Tarefa escrita A:
Duplica sem qualquer alteração o trecho das linhas de dados que começa no início dessas linhas e termina na linha que contém "Image resolution: width=961", incluindo ambas as extremidades.

Mas o cerne desta crítica é Dragon Quest VI: Realms of Reverie, o clássico da Square Enix que chega quinze anos depois da sua edição original e exclusiva para o mercado nipónico. Lançado para a Super Famicom em 1995 e numa mudança de rumo em termos de produtora (coube à Heartbeat), Dragon Quest VI marcou uma fase dentro da tramitação da série, que é uma das mais emblemáticas dentro do género role-play de travo nipónico, muito popular diante dos japoneses, factor que leva normalmente a colocar um novo Dragon Quest no mercado ao Sábado (fugindo assim às tradicionais quartas-feiras) para evitar faltas injustificadas ao trabalho e dores de cabeça para os patrões. 

É notável a forma como Dragon Quest partilha uma transversalidade de audiência; desde gente nova, entusiasmada pelas recentes produções (DQ VIII – PS2 e agora DQ IX – DS) a utilizadores adultos que se mantém fiéis à série que começaram a descobrir em meados dos anos oitenta. É verdade que muito interesse partilhado pelos fãs e amantes do género em todo o mundo ficou vedado e circunscrito durante muitos anos ao mercado nipónico. Com excepção de DQ IV, os jogos da série estavam restritos ao Japão e só com Dragon Quest VIII se assistiu à primeira edição de um episódio da série nos principais continentes, apesar do desfasamento temporal por força da localização. 

Com o acordo firmado entre a Square Enix e a Nintendo para desenvolver DQ IX e X exclusivamente para a Nintendo DS e Nintendo Wii (respectivamente), a Nintendo conseguiu um acordo com a Square Enix para recuperar os jogos IV, V e VI da série, que até 2008 se mantiveram confinados ao território japonês. Graças a esta concessão por parte da produtora, jogadores europeus e norte-americanos podem assim experimentar clássicos devidamente recuperados e masterizados exclusivamente para a Nintendo DS, não sendo mais necessário recorrer a importações de cartuchos, adaptadores e consolas Super Famicom para viver uma boa parte do passado desta série tão fascinante que é Dragon Quest.

Tarefa escrita B:
Segundo a crítica de Dragon Quest VI, em que ano foi o jogo lançado para a Super Famicom?

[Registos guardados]

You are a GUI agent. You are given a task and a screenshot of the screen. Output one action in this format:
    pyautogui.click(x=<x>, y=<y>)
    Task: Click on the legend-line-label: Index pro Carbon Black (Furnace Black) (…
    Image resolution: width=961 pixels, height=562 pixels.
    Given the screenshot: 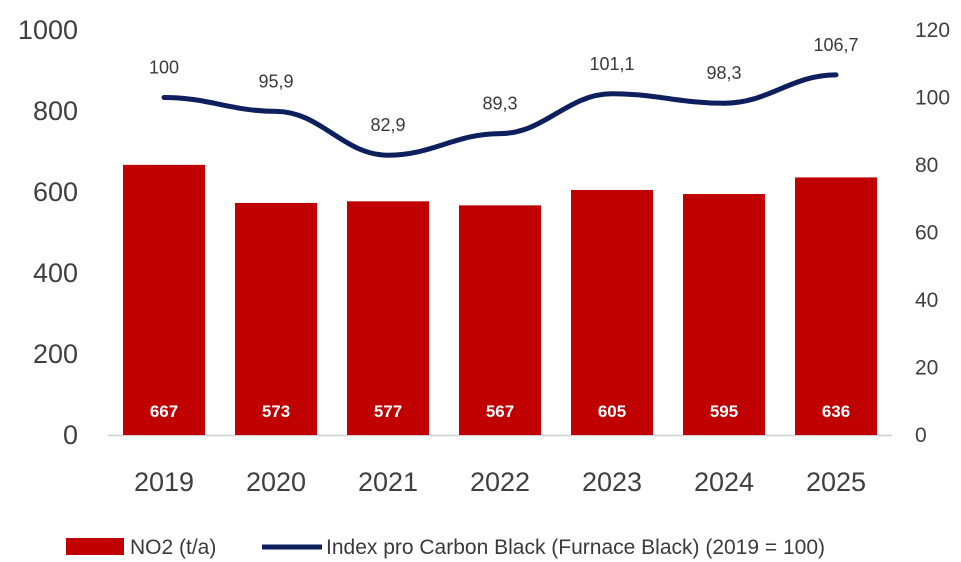 What is the action you would take?
    pyautogui.click(x=576, y=548)
    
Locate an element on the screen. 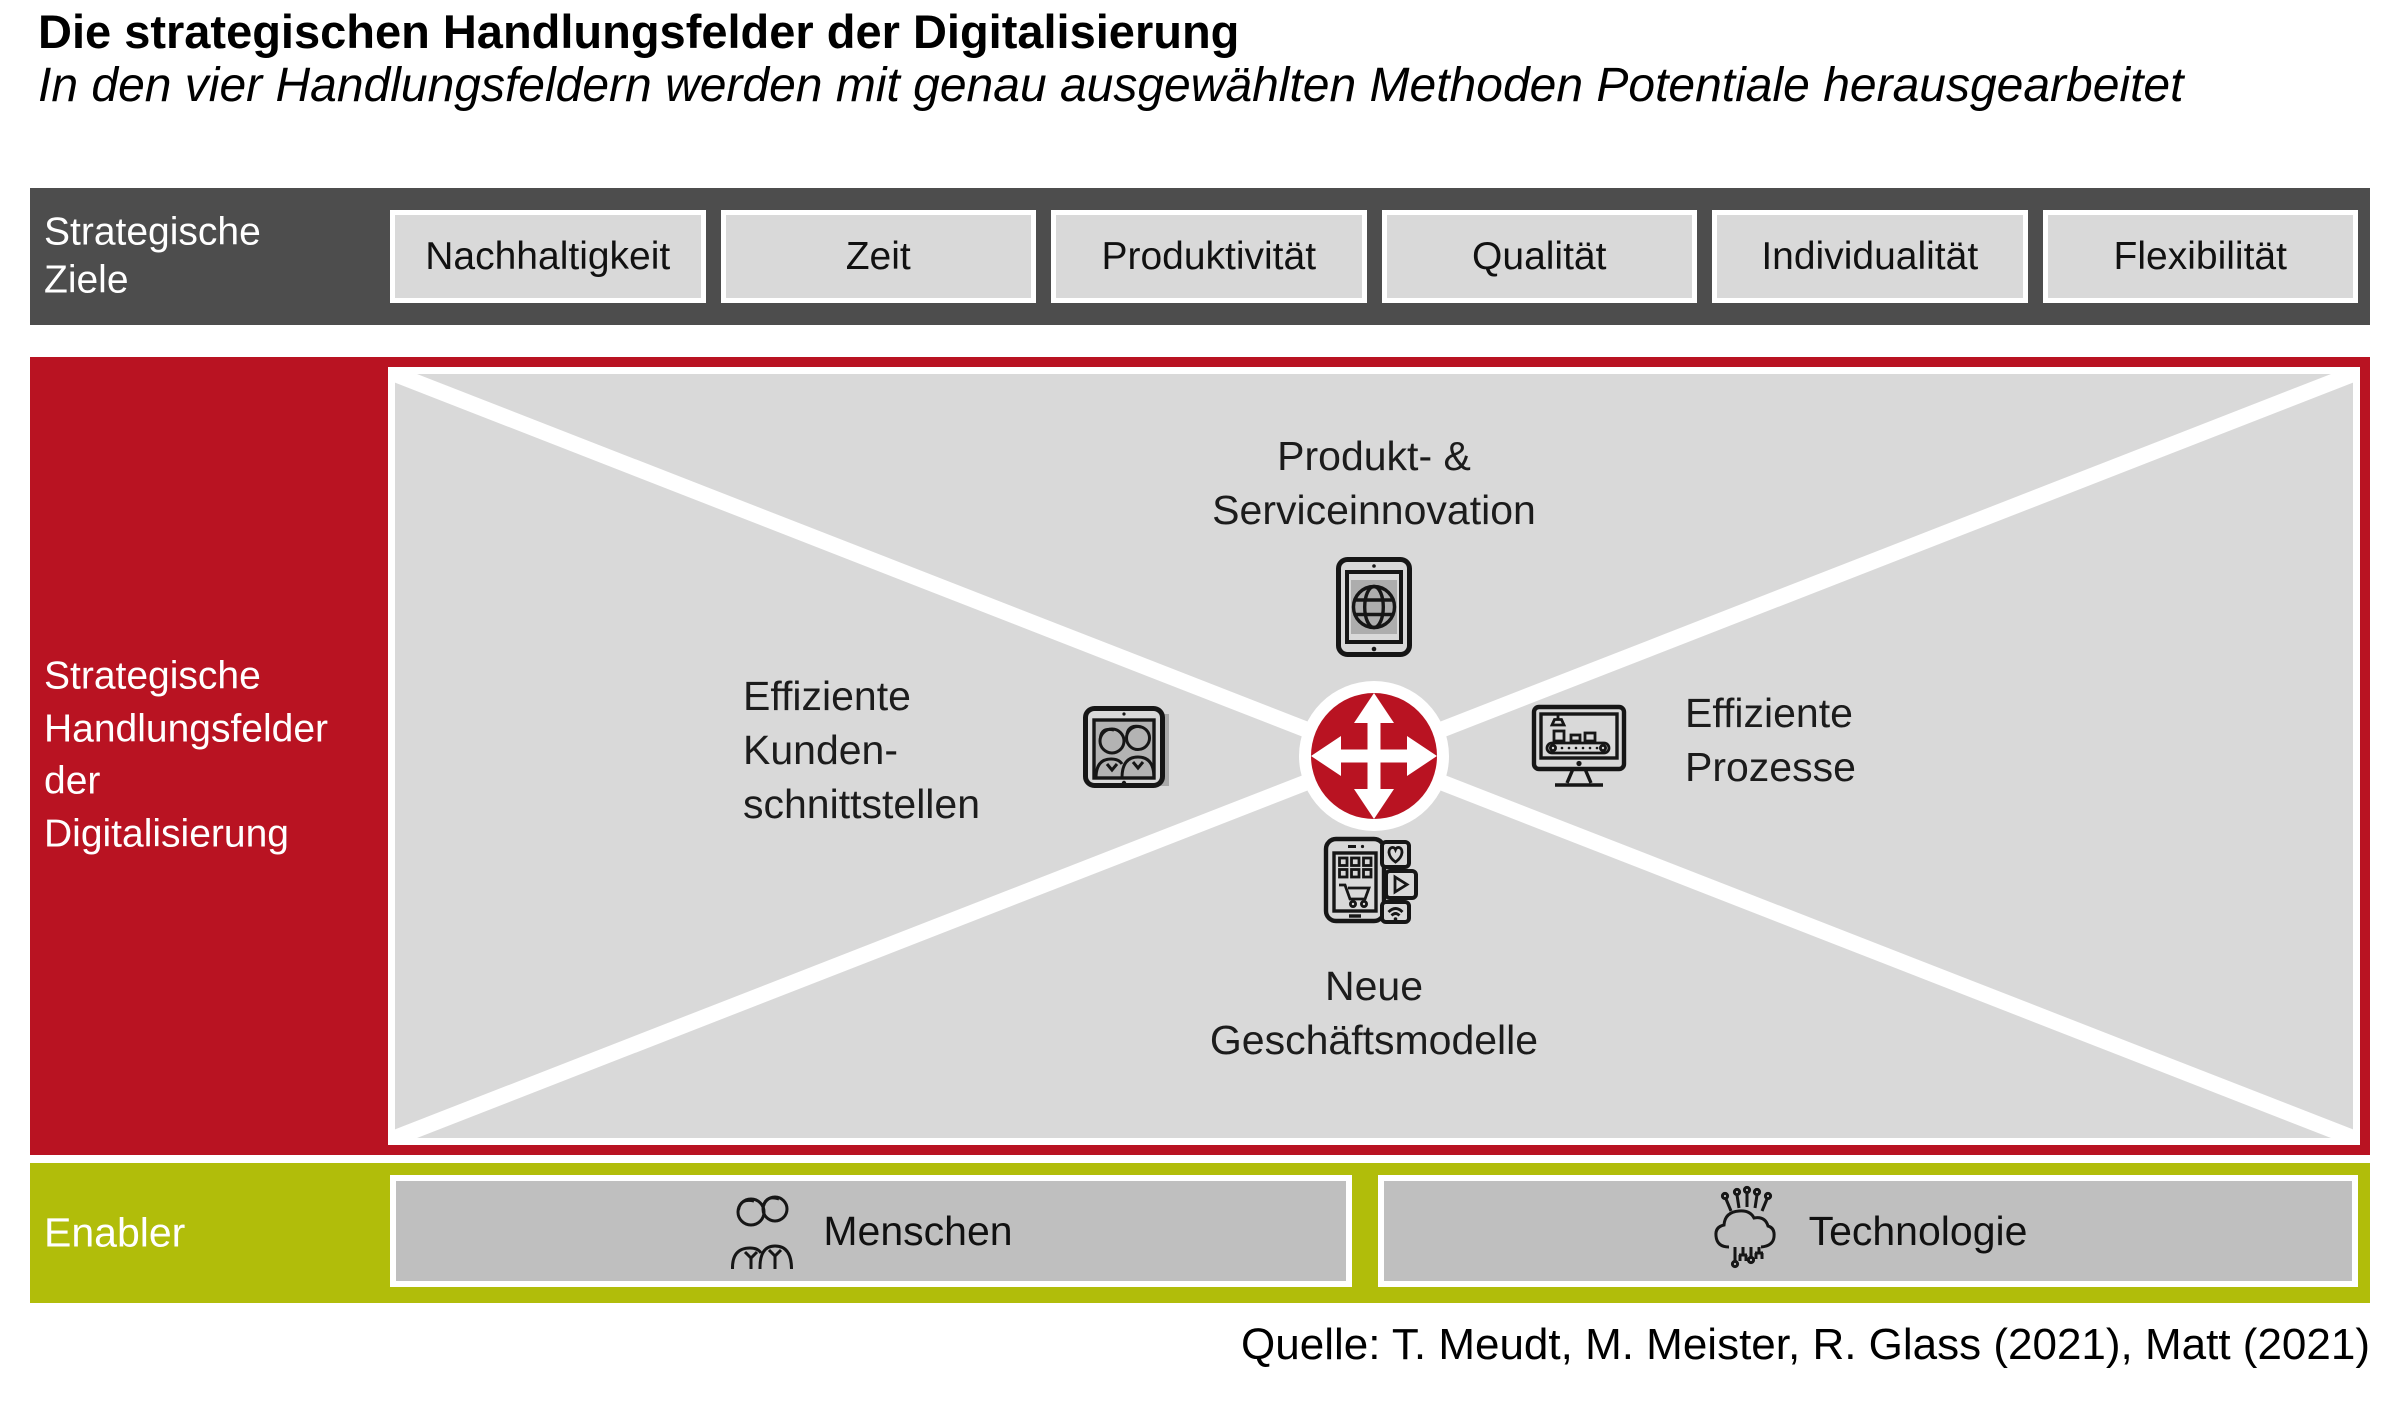 The height and width of the screenshot is (1403, 2400). enabler-bar: Enabler is located at coordinates (1200, 1233).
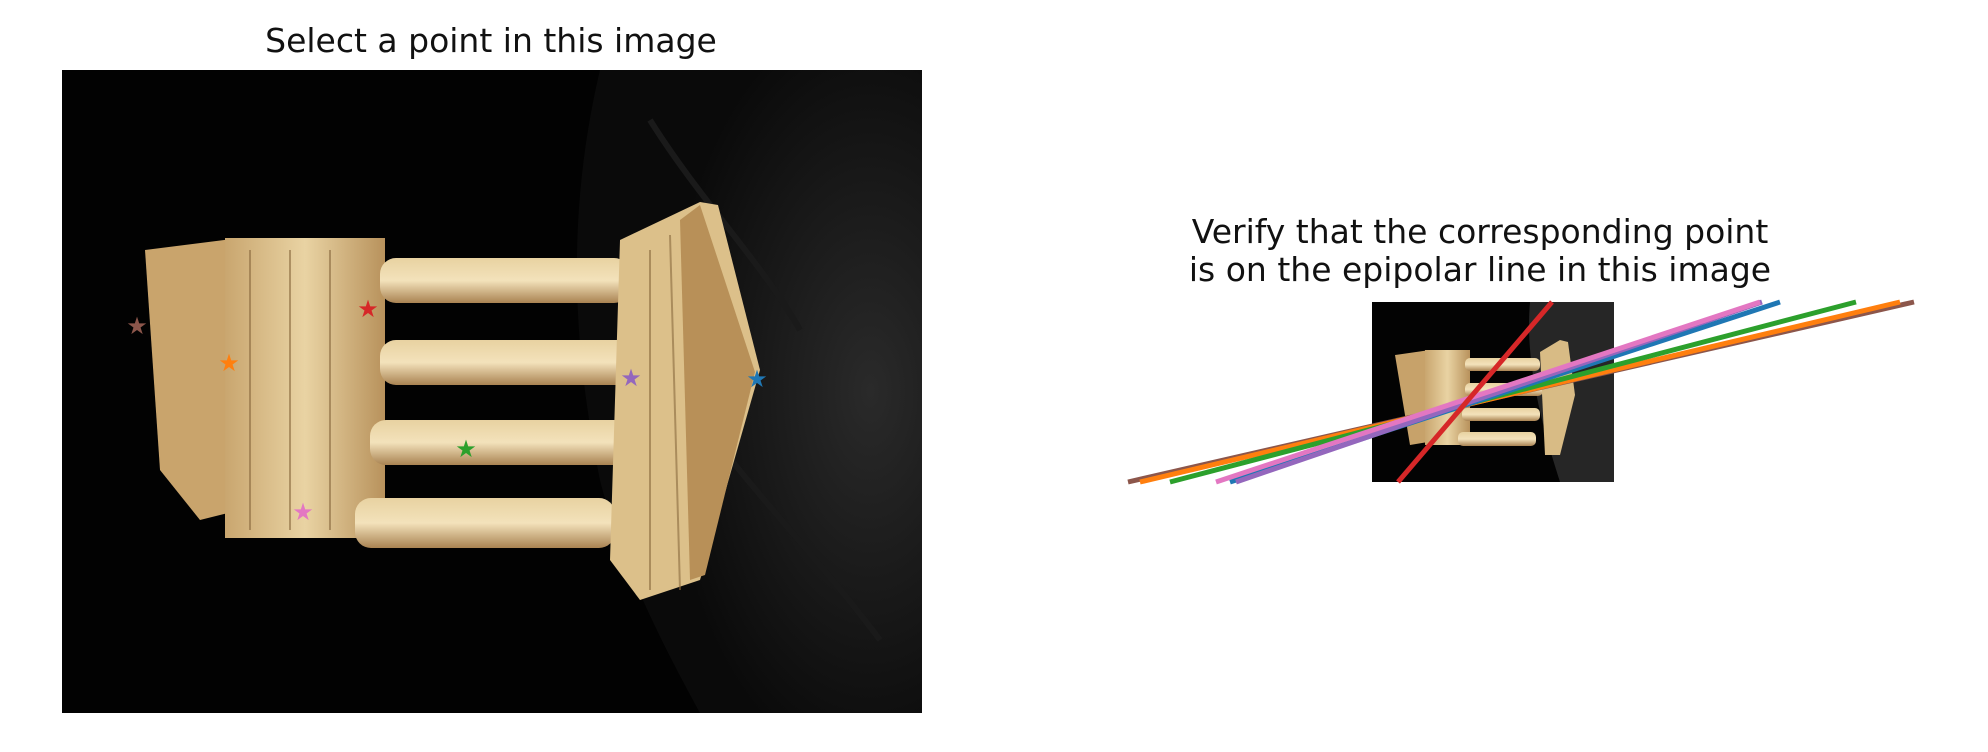 The width and height of the screenshot is (1988, 752). What do you see at coordinates (466, 449) in the screenshot?
I see `green-star: ★` at bounding box center [466, 449].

Solução da tarefa A:
You are a GUI agent. You are given a task and a screenshot of the screen. Output one action in this format:
    pyautogui.click(x=<x>, y=<y>)
    Task: Click on the legend-line-label: Index pro Carbon Black (Furnace Black) (…
    Image resolution: width=961 pixels, height=562 pixels.

Solução da tarefa B:
Em 1995.